It is rather unfortunate that in the run-up to this year’s National Day, the nation appears divided politically over some Jalur Gemilang flaps.

Malaysians seem divided over this matter. This piece will not add to anything said for or against one side or another.

Rather, I feel truly saddened over what I occasionally describe as the Malaysian tragedy: our collective inability to look beyond what our respective political standpoint dictates.

This is a generalised statement, of course. But yes, sadly, we easily get agitated over an opposing political stance.

And tragically, with exceptions (it must be added), such an over-riding political divide runs very much along racial lines rather than cutting across it. Each side either fails or simply refuses to concede the opposing camp has a point or two.
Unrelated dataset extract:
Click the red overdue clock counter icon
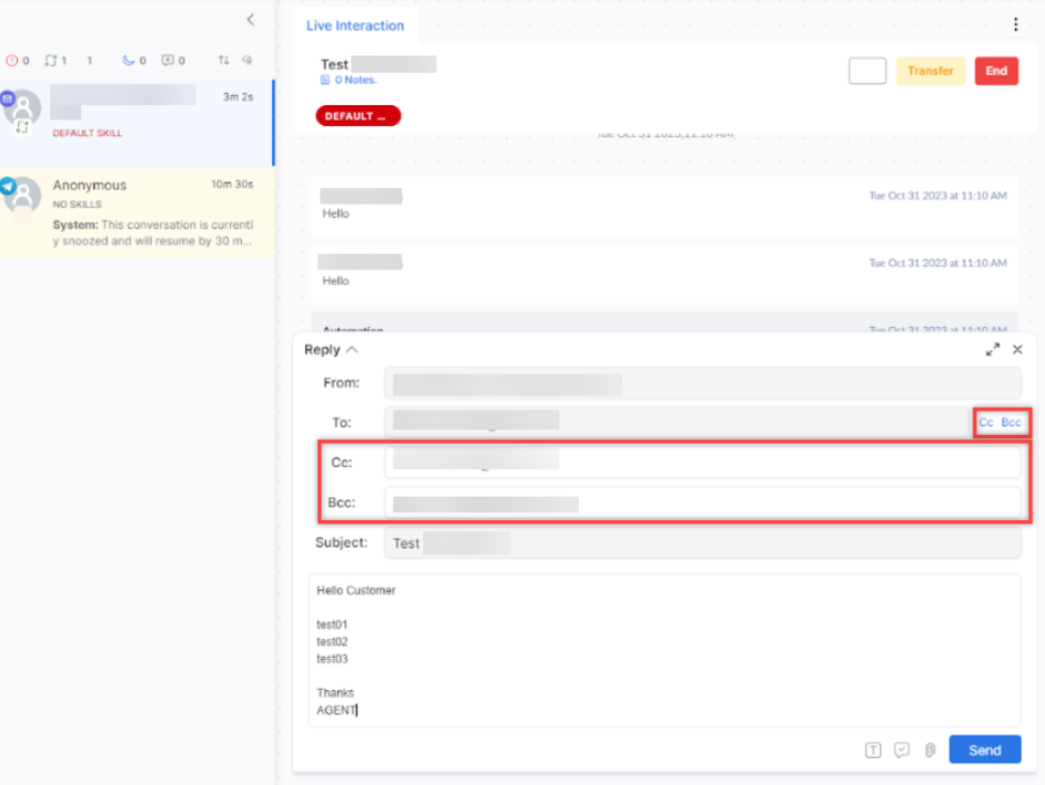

The nation, as usual, seems to be doing reasonably well overall, despite ever-present speed bumps and other hazards. But we are not immune from global travails; or at least in parts of the world where democratic norms prevail.

Where public perceptions detect economic headwinds which translate into some sense of personal insecurities, the right senses some opportunity to make political hay.

This must explain the remarkable phenomenon of President Donald in the United States, for example.

was not even a lifelong member of the Republican Party. But few can fault him for a keen sixth sense of which way public opinion and, therefore, the American political wind is blowing.

It can seem so deeply frustrating to his political opponents (and even much of the Republican Party) that his supporters (most not unthinking) appear immune to any opposing rationalisations.

To supporters, the opposition is the problem; it can either accept this kernel of truth (or political reality) or shove it and, therefore, shove itself to the political wayside.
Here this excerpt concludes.